(Records for text and element pointing)
=====

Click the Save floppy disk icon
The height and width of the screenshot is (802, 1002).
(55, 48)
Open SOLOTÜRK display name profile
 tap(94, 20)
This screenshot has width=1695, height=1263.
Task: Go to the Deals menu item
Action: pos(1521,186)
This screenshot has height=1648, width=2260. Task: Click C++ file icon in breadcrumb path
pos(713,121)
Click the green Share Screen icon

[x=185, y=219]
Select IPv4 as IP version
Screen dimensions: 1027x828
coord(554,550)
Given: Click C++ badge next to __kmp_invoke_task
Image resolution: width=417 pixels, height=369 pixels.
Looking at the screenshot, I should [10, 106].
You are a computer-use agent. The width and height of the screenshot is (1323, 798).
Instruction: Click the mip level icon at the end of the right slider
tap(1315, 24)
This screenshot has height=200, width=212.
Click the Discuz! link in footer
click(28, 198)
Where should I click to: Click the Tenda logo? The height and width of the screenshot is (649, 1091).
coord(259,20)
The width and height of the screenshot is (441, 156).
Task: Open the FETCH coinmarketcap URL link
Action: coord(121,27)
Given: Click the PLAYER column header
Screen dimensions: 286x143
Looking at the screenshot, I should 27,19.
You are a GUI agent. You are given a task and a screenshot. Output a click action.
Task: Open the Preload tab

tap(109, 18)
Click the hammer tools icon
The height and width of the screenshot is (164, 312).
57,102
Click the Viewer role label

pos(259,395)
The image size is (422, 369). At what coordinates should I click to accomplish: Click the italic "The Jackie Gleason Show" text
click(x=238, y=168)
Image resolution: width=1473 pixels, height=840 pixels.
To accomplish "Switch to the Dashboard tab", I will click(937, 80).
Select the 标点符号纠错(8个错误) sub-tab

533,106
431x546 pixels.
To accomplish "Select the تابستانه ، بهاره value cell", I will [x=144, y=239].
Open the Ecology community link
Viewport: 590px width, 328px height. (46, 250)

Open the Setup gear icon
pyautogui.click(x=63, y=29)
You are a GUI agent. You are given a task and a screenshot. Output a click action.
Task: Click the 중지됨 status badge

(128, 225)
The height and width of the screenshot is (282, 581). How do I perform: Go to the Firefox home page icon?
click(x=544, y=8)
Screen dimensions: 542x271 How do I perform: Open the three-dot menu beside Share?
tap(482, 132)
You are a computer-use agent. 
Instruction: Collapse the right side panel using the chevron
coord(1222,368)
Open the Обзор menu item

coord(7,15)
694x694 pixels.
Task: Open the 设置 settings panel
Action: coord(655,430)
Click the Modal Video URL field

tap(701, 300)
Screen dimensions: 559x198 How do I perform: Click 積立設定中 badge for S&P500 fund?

=====

• **Work instructions**:
Write out all of the data above verbatim, line for line.

• **Full answer**:
Click the Save floppy disk icon
The height and width of the screenshot is (802, 1002).
(55, 48)
Open SOLOTÜRK display name profile
 tap(94, 20)
This screenshot has width=1695, height=1263.
Task: Go to the Deals menu item
Action: pos(1521,186)
This screenshot has height=1648, width=2260. Task: Click C++ file icon in breadcrumb path
pos(713,121)
Click the green Share Screen icon

[x=185, y=219]
Select IPv4 as IP version
Screen dimensions: 1027x828
coord(554,550)
Given: Click C++ badge next to __kmp_invoke_task
Image resolution: width=417 pixels, height=369 pixels.
Looking at the screenshot, I should [10, 106].
You are a computer-use agent. The width and height of the screenshot is (1323, 798).
Instruction: Click the mip level icon at the end of the right slider
tap(1315, 24)
This screenshot has height=200, width=212.
Click the Discuz! link in footer
click(28, 198)
Where should I click to: Click the Tenda logo? The height and width of the screenshot is (649, 1091).
coord(259,20)
The width and height of the screenshot is (441, 156).
Task: Open the FETCH coinmarketcap URL link
Action: coord(121,27)
Given: Click the PLAYER column header
Screen dimensions: 286x143
Looking at the screenshot, I should 27,19.
You are a GUI agent. You are given a task and a screenshot. Output a click action.
Task: Open the Preload tab

tap(109, 18)
Click the hammer tools icon
The height and width of the screenshot is (164, 312).
57,102
Click the Viewer role label

pos(259,395)
The image size is (422, 369). At what coordinates should I click to accomplish: Click the italic "The Jackie Gleason Show" text
click(x=238, y=168)
Image resolution: width=1473 pixels, height=840 pixels.
To accomplish "Switch to the Dashboard tab", I will click(937, 80).
Select the 标点符号纠错(8个错误) sub-tab

533,106
431x546 pixels.
To accomplish "Select the تابستانه ، بهاره value cell", I will [x=144, y=239].
Open the Ecology community link
Viewport: 590px width, 328px height. (46, 250)

Open the Setup gear icon
pyautogui.click(x=63, y=29)
You are a GUI agent. You are given a task and a screenshot. Output a click action.
Task: Click the 중지됨 status badge

(128, 225)
The height and width of the screenshot is (282, 581). How do I perform: Go to the Firefox home page icon?
click(x=544, y=8)
Screen dimensions: 542x271 How do I perform: Open the three-dot menu beside Share?
tap(482, 132)
You are a computer-use agent. 
Instruction: Collapse the right side panel using the chevron
coord(1222,368)
Open the Обзор menu item

coord(7,15)
694x694 pixels.
Task: Open the 设置 settings panel
Action: coord(655,430)
Click the Modal Video URL field

tap(701, 300)
Screen dimensions: 559x198 How do I perform: Click 積立設定中 badge for S&P500 fund?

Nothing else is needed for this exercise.